Through the exhibition curated by Okwui Enwezor, La Biennale returns to observe the relationship between art and the development of human, social and political reality, in the pressing of external forces and phenomena: the ways in which, that is, the tensions of the external world solicit the sensitivities, the vital and expressive energies of the artists, their desires, the motions of the soul (their inner song ).

La Biennale di Venezia was founded in 1895. Paolo Baratta has been its President since 2008, and before that from 1998 to 2001. La Biennale, who stands at the forefront of research and promotion of new contemporary art trends, organizes exhibitions, festivals and researches in all its specific sectors: Arts (1895), Architecture (1980), Cinema (1932), Dance (1999), Music (1930), and Theatre (1934). Its activities are documented at the Historical Archives of Contemporary Arts (ASAC) that recently has been completely renovated.

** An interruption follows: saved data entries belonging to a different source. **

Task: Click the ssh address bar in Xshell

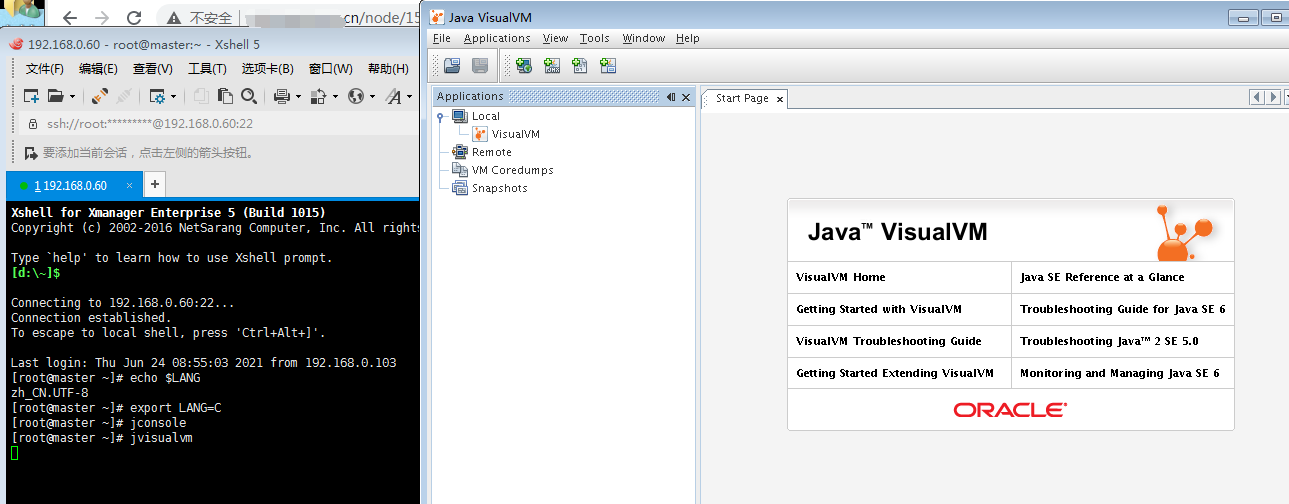Action: (150, 124)
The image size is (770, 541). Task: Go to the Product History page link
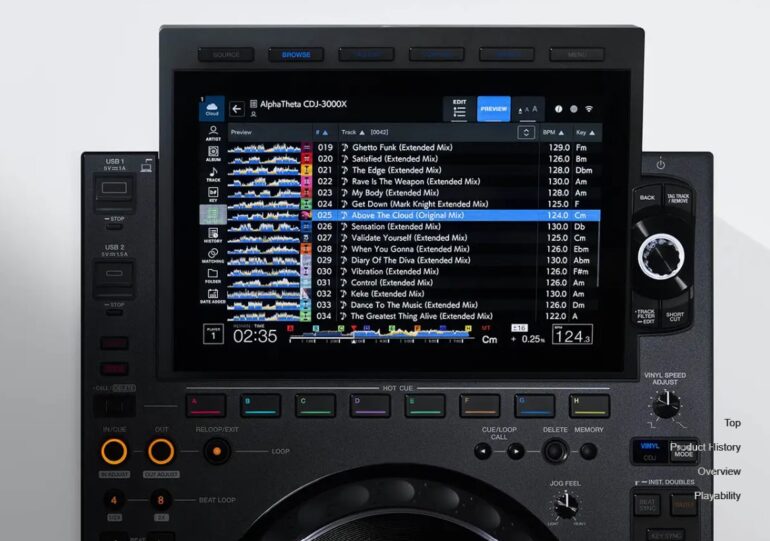point(706,447)
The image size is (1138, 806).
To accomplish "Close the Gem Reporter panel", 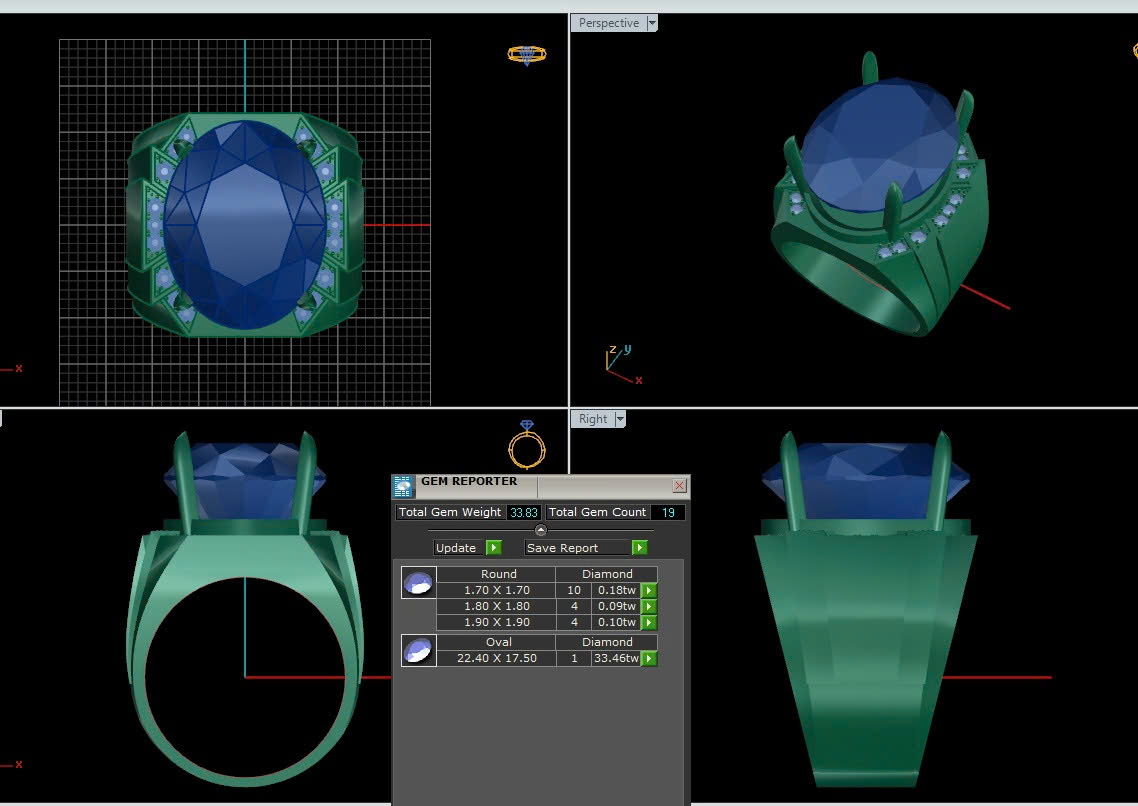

The relationship with the local community has been strengthened through Educational activities and guided visits, with the participation of a growing number of schools from the Veneto region and beyond. This spreads the creativity on the new generation (3,000 teachers and 30,000 pupils involved in 2014). These activities have been supported by the Venice Chamber of Commerce. A cooperation with Universities and research institutes making special tours and stays at the exhibitions has also been established. In the three years from 2012-2014, 227 universities (79 Italian and 148 international) have joined the Biennale Sessions project.

In all sectors there have been more research and production opportunities addressed to the younger generation of artists, directly in contact with renowned teachers; this has become more systematic and continuous through the international project Biennale College, now running in the Dance, Theatre, Music, and Cinema sections.